Car Tulip est le projet le plus autobiographique d’Hammett. Et probablement le plus déroutant. Proche du théâtre, très loin du noir, structuré par une science du dialogue virtuose, le texte met en scène un quinquagénaire prénommé Pop, double fictionnel du romancier. Comme Hammett,
L’angoisse de la page blanche pour sortir du noir
Pop est écrivain, il a été soldat aux îles Aléoutiennes et a fait de la prison pour ses sympathies communistes. Comme Hammett, il est atteint de tuberculose. Retiré dans une maison de campagne, l’homme reçoit la visite de Tulip, un vieil ami de vingt ans. Baroudeur et gouailleur, celui-ci n’a qu’une idée en tête depuis deux décennies : convaincre Pop de romancer ses aventures. Commence alors un dialogue autour de la littérature, de l’écriture et des enjeux du romanesque.
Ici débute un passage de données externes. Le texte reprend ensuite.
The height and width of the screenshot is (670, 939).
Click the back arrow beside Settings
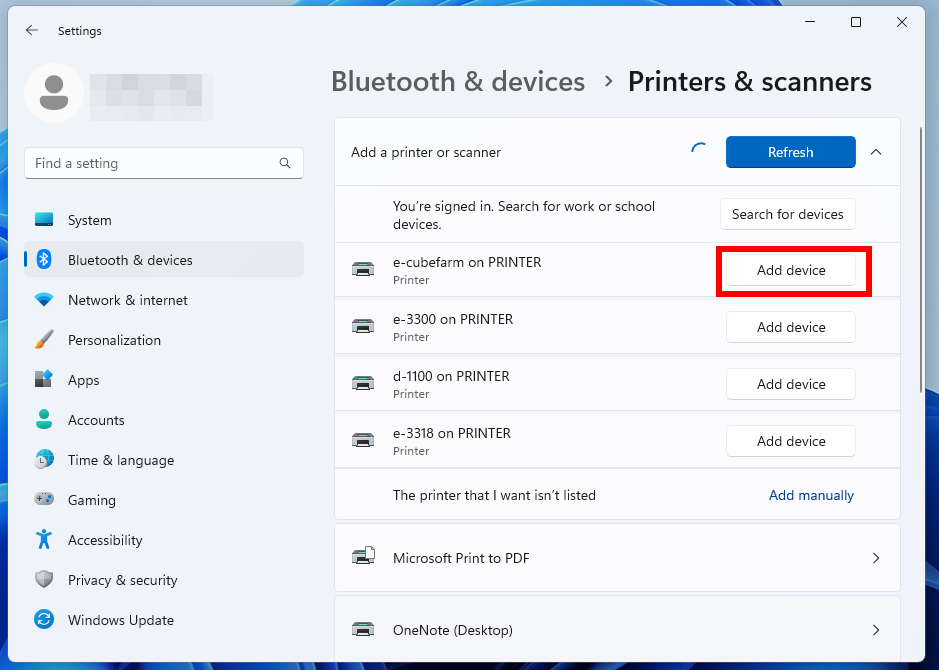click(32, 31)
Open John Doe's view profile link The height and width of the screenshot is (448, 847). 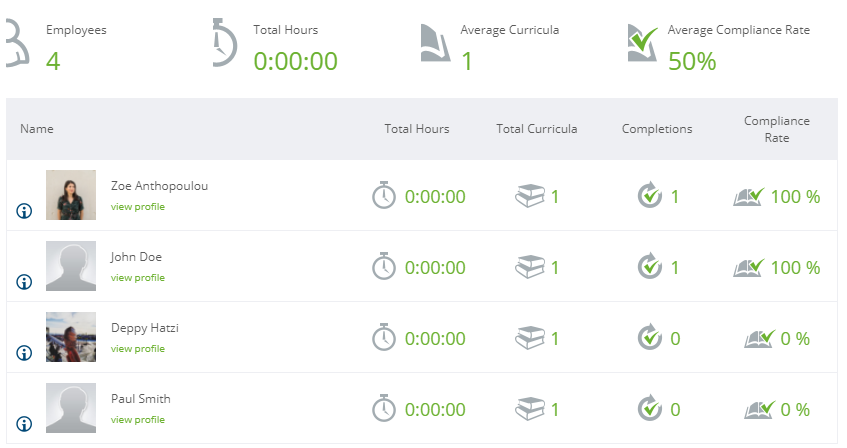[x=138, y=278]
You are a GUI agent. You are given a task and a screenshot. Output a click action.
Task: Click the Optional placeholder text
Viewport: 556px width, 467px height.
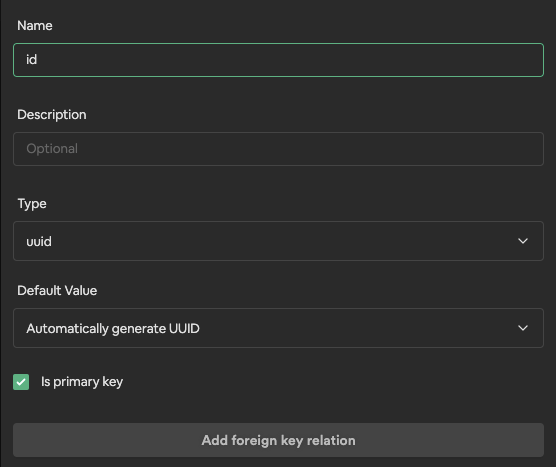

Quand l’un déclare : “Au nom du ciel, où as-tu été pêcher cette idée que les écrivains sont en quête de sujets à traiter ? La difficulté consiste à organiser les éléments, pas à les obtenir. La plupart des auteurs que je connais ont dix fois trop de sujets à disposition, ils sont submergés d’idées dont ils n’arrivent jamais à se dépêtrer.” L’autre lui rétorque : “Si tu as tellement d’histoires à raconter, comment ça se fait que tu n’as pas écrit depuis un bail ?”
Il y a quelque chose de bouleversant dans la manière dont Hammett révèle ici, sous couvert de fiction, l’intimité du drame de l’arrêt de l’écriture et expose en même temps son désir furieux de revenir à la littérature. Mais à une littérature qui ne serait pas du noir, ce mauvais genre qui l’enferme et étouffe ses ambitions, lui qui rêve alors de rejoindre Fitzgerald et Hemingway au panthéon des lettres US.
Dès lors, le fragile et inachevé Tulip se lit comme la confession d’un artiste en crise, comme l’ébauche de mue d’un romancier qui se réinvente mais surtout comme le testament littéraire de l’un des plus grands écrivains américains. Tout ça en moins de 80 pages. Fort.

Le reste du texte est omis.